+++ Extracted data

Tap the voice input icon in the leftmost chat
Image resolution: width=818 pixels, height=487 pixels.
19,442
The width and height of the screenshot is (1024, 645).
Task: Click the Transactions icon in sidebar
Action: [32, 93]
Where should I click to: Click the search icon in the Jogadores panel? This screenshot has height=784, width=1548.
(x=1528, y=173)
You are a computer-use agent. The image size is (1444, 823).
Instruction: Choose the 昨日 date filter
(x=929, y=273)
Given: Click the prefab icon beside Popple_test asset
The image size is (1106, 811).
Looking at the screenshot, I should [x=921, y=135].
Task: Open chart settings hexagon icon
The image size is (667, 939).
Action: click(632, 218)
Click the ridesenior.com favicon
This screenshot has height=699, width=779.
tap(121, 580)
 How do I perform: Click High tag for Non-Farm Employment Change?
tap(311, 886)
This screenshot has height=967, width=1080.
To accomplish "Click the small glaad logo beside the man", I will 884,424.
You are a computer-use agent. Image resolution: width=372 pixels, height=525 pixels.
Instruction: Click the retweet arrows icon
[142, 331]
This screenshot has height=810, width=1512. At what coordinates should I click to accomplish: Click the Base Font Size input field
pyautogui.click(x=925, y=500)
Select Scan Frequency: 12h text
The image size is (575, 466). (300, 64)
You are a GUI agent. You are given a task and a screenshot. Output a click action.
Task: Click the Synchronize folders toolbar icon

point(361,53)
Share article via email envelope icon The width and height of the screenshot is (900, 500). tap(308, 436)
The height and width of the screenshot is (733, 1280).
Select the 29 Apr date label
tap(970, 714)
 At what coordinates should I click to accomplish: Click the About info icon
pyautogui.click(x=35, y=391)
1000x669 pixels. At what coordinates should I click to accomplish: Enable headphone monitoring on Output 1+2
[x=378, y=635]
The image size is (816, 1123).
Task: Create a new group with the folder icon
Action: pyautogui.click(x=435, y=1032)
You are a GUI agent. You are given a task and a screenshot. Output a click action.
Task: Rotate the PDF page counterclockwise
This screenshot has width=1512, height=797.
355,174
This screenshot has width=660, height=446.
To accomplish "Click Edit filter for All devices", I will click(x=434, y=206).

++++++

• What is needed
Turn the lines of the listing above, from the line containing "The height and" through the end of the listing, into a numbered list, leaving out any blank lines.

• Solution to this problem
1. The height and width of the screenshot is (733, 1280).
2. Select the 29 Apr date label
3. tap(970, 714)
4.  At what coordinates should I click to accomplish: Click the About info icon
5. pyautogui.click(x=35, y=391)
6. 1000x669 pixels. At what coordinates should I click to accomplish: Enable headphone monitoring on Output 1+2
7. [x=378, y=635]
8. The image size is (816, 1123).
9. Task: Create a new group with the folder icon
10. Action: pyautogui.click(x=435, y=1032)
11. You are a GUI agent. You are given a task and a screenshot. Output a click action.
12. Task: Rotate the PDF page counterclockwise
13. This screenshot has width=1512, height=797.
14. 355,174
15. This screenshot has width=660, height=446.
16. To accomplish "Click Edit filter for All devices", I will click(x=434, y=206).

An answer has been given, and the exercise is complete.